ACTIVITY: Write out all of the data exactly as it appears.

╭─ DATA TO USE

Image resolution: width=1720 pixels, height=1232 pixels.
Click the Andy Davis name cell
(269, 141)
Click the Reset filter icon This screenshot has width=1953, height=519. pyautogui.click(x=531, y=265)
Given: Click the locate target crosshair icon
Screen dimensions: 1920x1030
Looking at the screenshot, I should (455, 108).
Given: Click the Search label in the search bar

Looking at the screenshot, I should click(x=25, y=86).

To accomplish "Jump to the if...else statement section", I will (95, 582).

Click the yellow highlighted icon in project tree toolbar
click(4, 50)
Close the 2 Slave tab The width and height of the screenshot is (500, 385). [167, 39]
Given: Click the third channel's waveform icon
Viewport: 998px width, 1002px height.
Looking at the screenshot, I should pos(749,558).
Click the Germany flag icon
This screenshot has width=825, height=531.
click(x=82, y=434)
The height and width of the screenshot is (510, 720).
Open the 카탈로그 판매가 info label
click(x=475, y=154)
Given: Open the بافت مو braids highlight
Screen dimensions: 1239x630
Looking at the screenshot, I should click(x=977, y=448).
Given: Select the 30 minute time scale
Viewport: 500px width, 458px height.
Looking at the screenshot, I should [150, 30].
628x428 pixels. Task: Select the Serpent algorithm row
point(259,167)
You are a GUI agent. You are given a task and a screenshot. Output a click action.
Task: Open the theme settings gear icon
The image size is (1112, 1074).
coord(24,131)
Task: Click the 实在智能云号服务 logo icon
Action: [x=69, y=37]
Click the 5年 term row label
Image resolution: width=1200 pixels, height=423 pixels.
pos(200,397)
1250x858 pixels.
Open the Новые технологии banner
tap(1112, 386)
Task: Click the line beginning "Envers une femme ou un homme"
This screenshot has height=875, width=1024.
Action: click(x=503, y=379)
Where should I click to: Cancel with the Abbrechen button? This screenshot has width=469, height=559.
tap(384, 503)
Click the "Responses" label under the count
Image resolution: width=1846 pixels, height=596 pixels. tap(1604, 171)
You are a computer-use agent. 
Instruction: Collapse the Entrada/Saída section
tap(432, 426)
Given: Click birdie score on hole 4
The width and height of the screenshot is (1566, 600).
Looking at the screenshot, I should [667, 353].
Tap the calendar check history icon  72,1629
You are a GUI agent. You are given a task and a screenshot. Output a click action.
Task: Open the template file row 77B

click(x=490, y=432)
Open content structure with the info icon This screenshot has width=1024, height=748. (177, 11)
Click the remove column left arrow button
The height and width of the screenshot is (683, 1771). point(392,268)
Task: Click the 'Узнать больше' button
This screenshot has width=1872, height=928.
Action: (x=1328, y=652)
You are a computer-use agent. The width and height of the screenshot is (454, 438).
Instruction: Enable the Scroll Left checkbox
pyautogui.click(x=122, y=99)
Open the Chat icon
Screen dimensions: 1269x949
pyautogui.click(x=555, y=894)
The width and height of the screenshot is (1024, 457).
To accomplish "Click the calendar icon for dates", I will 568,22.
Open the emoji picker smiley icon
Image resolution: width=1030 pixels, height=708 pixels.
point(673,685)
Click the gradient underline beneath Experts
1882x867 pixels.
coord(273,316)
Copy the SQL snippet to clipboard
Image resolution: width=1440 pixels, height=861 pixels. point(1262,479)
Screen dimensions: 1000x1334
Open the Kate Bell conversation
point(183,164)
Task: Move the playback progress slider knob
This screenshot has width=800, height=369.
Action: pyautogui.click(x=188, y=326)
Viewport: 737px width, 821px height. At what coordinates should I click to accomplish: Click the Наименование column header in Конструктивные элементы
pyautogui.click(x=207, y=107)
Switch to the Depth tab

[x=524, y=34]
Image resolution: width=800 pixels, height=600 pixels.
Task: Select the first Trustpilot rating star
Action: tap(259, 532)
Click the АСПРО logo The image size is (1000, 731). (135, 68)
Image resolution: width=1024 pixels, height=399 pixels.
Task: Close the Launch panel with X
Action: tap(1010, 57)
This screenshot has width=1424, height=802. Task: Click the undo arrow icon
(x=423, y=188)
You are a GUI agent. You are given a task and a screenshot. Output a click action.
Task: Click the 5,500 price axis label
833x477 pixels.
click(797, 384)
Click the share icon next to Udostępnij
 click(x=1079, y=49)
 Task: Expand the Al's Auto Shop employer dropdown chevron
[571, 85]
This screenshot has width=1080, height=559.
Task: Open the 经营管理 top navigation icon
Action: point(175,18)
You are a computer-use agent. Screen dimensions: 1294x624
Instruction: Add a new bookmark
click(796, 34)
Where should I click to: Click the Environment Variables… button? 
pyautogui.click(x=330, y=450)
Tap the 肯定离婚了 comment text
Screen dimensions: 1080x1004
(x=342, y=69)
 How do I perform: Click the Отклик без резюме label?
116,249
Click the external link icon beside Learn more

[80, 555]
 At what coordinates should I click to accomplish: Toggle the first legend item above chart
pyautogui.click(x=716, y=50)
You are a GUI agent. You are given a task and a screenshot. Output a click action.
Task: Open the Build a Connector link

╰─

YOUR SOLUTION:
Image resolution: width=1720 pixels, height=1232 pixels.
Click the Andy Davis name cell
(269, 141)
Click the Reset filter icon This screenshot has width=1953, height=519. pyautogui.click(x=531, y=265)
Given: Click the locate target crosshair icon
Screen dimensions: 1920x1030
Looking at the screenshot, I should (455, 108).
Given: Click the Search label in the search bar

Looking at the screenshot, I should click(x=25, y=86).

To accomplish "Jump to the if...else statement section", I will (95, 582).

Click the yellow highlighted icon in project tree toolbar
click(4, 50)
Close the 2 Slave tab The width and height of the screenshot is (500, 385). [167, 39]
Given: Click the third channel's waveform icon
Viewport: 998px width, 1002px height.
Looking at the screenshot, I should pos(749,558).
Click the Germany flag icon
This screenshot has width=825, height=531.
click(x=82, y=434)
The height and width of the screenshot is (510, 720).
Open the 카탈로그 판매가 info label
click(x=475, y=154)
Given: Open the بافت مو braids highlight
Screen dimensions: 1239x630
Looking at the screenshot, I should click(x=977, y=448).
Given: Select the 30 minute time scale
Viewport: 500px width, 458px height.
Looking at the screenshot, I should [150, 30].
628x428 pixels. Task: Select the Serpent algorithm row
point(259,167)
You are a GUI agent. You are given a task and a screenshot. Output a click action.
Task: Open the theme settings gear icon
The image size is (1112, 1074).
coord(24,131)
Task: Click the 实在智能云号服务 logo icon
Action: [x=69, y=37]
Click the 5年 term row label
Image resolution: width=1200 pixels, height=423 pixels.
pos(200,397)
1250x858 pixels.
Open the Новые технологии banner
tap(1112, 386)
Task: Click the line beginning "Envers une femme ou un homme"
This screenshot has height=875, width=1024.
Action: click(x=503, y=379)
Where should I click to: Cancel with the Abbrechen button? This screenshot has width=469, height=559.
tap(384, 503)
Click the "Responses" label under the count
Image resolution: width=1846 pixels, height=596 pixels. tap(1604, 171)
You are a computer-use agent. 
Instruction: Collapse the Entrada/Saída section
tap(432, 426)
Given: Click birdie score on hole 4
The width and height of the screenshot is (1566, 600).
Looking at the screenshot, I should [667, 353].
Tap the calendar check history icon  72,1629
You are a GUI agent. You are given a task and a screenshot. Output a click action.
Task: Open the template file row 77B

click(x=490, y=432)
Open content structure with the info icon This screenshot has width=1024, height=748. (177, 11)
Click the remove column left arrow button
The height and width of the screenshot is (683, 1771). point(392,268)
Task: Click the 'Узнать больше' button
This screenshot has width=1872, height=928.
Action: (x=1328, y=652)
You are a computer-use agent. The width and height of the screenshot is (454, 438).
Instruction: Enable the Scroll Left checkbox
pyautogui.click(x=122, y=99)
Open the Chat icon
Screen dimensions: 1269x949
pyautogui.click(x=555, y=894)
The width and height of the screenshot is (1024, 457).
To accomplish "Click the calendar icon for dates", I will 568,22.
Open the emoji picker smiley icon
Image resolution: width=1030 pixels, height=708 pixels.
point(673,685)
Click the gradient underline beneath Experts
1882x867 pixels.
coord(273,316)
Copy the SQL snippet to clipboard
Image resolution: width=1440 pixels, height=861 pixels. point(1262,479)
Screen dimensions: 1000x1334
Open the Kate Bell conversation
point(183,164)
Task: Move the playback progress slider knob
This screenshot has width=800, height=369.
Action: pyautogui.click(x=188, y=326)
Viewport: 737px width, 821px height. At what coordinates should I click to accomplish: Click the Наименование column header in Конструктивные элементы
pyautogui.click(x=207, y=107)
Switch to the Depth tab

[x=524, y=34]
Image resolution: width=800 pixels, height=600 pixels.
Task: Select the first Trustpilot rating star
Action: tap(259, 532)
Click the АСПРО logo The image size is (1000, 731). (135, 68)
Image resolution: width=1024 pixels, height=399 pixels.
Task: Close the Launch panel with X
Action: tap(1010, 57)
This screenshot has width=1424, height=802. Task: Click the undo arrow icon
(x=423, y=188)
You are a GUI agent. You are given a task and a screenshot. Output a click action.
Task: Click the 5,500 price axis label
833x477 pixels.
click(797, 384)
Click the share icon next to Udostępnij
 click(x=1079, y=49)
 Task: Expand the Al's Auto Shop employer dropdown chevron
[571, 85]
This screenshot has width=1080, height=559.
Task: Open the 经营管理 top navigation icon
Action: point(175,18)
You are a computer-use agent. Screen dimensions: 1294x624
Instruction: Add a new bookmark
click(796, 34)
Where should I click to: Click the Environment Variables… button? 
pyautogui.click(x=330, y=450)
Tap the 肯定离婚了 comment text
Screen dimensions: 1080x1004
(x=342, y=69)
 How do I perform: Click the Отклик без резюме label?
116,249
Click the external link icon beside Learn more

[80, 555]
 At what coordinates should I click to accomplish: Toggle the first legend item above chart
pyautogui.click(x=716, y=50)
You are a GUI agent. You are given a task and a screenshot. Output a click action.
Task: Open the Build a Connector link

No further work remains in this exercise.